Mr. Picci took us to an ornate dining hall that almost looked like an underground cellar. There, he showed us what all the three final bottled products from his production line look like and gave us samples to taste. We tried the 12, 20 and 25 years old balsamic vinegar and it was easy to tell the difference from the commercial products we are used to. Mr. Picci also told us how delicately the products are to be used – when it comes to the good stuff, we learnt that only a few drops are enough to create magic on the palate.
In addition to handing us samples of the balsamic vinegar, he also served us a vanilla custard topped with a few drops of the divine 25-year-old vinegar. You know that sensation when you taste something you’ve never tasted before and really like it despite the flavour combination not conventionally making sense? That’s exactly how we felt, as we wiped our bowls clean!
Before the tour ended, we decided to purchase a small bottle of the 12-year-old Balsamic to bring back home – an attempt to recreate our Parma food tour experience once the trip is over!
Why take the
TastyBus Tour in Parma
The balsamic vinegar factory visit brought us to the end of our eventful and exciting food tour in Parma. But Elisa graciously offered to drop us back at the train station from where we had to take a train back to Milan. As we drove back to the city, watching the sun set over the beautiful Italian countryside, we couldn’t help but look back at the day and feel grateful for the experiences.
Food is undoubtedly one of the best ways to get up close and personal with the local people and their culture, and this TastyBus tour just reinforced our belief. If we have to pick one experience in Italy that left an indelible mark on our mind, this would be it! The Parma region itself has contributed so much to the Italian culinary landscape, it is a shame so few people know about it and visit this part of the country. So if you are planning a trip to Italy, we highly recommend keeping a day aside to immerse yourself in the magic of Parma!

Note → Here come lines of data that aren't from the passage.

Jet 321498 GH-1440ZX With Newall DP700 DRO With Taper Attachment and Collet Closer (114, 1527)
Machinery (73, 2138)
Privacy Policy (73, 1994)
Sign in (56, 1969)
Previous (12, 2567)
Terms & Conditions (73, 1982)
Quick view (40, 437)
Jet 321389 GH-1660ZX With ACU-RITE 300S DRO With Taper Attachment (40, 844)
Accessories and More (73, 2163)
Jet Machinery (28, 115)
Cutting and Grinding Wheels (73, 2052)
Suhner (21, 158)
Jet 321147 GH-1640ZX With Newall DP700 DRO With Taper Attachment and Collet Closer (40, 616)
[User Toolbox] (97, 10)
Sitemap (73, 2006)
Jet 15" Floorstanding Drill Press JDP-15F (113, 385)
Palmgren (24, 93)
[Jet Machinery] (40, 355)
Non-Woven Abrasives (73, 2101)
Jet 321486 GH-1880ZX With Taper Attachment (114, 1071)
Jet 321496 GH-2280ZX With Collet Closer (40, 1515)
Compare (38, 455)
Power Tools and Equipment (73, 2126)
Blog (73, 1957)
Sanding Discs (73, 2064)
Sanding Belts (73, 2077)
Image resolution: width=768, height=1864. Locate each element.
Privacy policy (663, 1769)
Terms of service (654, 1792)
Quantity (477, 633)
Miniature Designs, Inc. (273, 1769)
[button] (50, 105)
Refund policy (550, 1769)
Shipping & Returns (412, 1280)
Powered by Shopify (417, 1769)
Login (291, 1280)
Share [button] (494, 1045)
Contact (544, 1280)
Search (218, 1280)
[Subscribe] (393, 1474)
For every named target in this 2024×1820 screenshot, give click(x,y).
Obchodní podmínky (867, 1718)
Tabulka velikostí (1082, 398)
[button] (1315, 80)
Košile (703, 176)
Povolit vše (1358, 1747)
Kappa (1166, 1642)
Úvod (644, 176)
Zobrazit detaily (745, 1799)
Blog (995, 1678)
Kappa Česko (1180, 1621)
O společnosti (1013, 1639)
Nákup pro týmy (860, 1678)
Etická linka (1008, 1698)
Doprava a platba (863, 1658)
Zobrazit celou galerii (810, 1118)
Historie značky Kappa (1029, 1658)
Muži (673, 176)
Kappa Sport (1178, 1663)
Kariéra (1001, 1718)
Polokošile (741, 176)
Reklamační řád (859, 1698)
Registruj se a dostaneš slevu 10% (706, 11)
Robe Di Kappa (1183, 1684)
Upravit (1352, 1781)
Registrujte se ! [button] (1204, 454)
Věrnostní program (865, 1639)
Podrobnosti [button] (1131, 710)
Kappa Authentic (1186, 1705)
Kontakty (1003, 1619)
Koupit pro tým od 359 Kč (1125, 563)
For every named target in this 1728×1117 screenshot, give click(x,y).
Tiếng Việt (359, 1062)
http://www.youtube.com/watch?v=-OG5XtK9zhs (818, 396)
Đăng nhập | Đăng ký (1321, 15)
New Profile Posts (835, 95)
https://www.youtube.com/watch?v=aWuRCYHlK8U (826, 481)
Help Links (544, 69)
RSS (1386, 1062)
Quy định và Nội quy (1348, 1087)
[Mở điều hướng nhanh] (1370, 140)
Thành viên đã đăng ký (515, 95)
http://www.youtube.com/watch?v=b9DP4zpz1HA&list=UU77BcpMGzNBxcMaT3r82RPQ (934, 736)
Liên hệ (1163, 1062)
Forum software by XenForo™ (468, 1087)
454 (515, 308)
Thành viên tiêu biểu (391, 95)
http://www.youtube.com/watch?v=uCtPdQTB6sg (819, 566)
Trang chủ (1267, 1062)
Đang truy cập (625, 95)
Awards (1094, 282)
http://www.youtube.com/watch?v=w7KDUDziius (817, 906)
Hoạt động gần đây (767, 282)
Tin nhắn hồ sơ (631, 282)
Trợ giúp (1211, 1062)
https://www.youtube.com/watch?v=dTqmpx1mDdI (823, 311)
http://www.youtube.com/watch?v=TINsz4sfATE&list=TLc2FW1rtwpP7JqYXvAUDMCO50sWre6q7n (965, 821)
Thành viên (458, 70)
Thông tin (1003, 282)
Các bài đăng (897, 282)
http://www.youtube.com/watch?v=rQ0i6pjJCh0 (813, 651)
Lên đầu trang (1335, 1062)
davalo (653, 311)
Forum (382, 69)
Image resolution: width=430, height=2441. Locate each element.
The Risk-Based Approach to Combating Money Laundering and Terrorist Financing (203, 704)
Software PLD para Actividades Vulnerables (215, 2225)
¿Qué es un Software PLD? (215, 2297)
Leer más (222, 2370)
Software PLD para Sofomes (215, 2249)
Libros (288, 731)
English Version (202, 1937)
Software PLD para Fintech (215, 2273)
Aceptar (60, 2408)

But apart from the destination itself blowing us off our feet, it was Elisa and the TastyBus team that truly made our day memorable. A thoughtfully organised and well-executed tour, we thoroughly enjoyed the whole experience of visiting local Parmesan cheese, Parma ham and Balsamic Vinegar factories in Parma. By choosing the right producers to visit, sharing local stories and by allowing us to explore at our own pace, Elisa did a fabulous job of presenting Parma to us, because it’s always the little details that make the difference!
How to reach Parma
A visit to Parma makes for a great day trip from several nearby Italian cities like Milan, Florence and Bologna. If based out of the latter, here are a bunch of other day trips from Bologna you should explore. The best way to reach Parma is by taking a train to its central train station irrespective of where your base location in Italy is. With a very well connected rail network, we found trains to be the most convenient mode of transport to navigate through the country. So whether you are based out of Milan, Florence, Rome or Venice, you can easily find a train to Parma. Once you reach Parma station, there are public buses to take you around the city, making it really easy to travel around.
If you are basing yourself out of Rome, here are some essential travel tips for Rome to help you find your way around the city!
Our day trip to Parma from Milan was a breeze, thanks to the excellent train connectivity and the well-organized TastyBus tour. It wouldn’t be an exaggeration to say that this trip to Parma was one of our most memorable experiences in Italy! If you are looking for an offbeat, unique food tour in Italy, we highly recommend you give the TastyBus tour in Parma a shot. If you do go for this tour, definitely let us know how you liked it!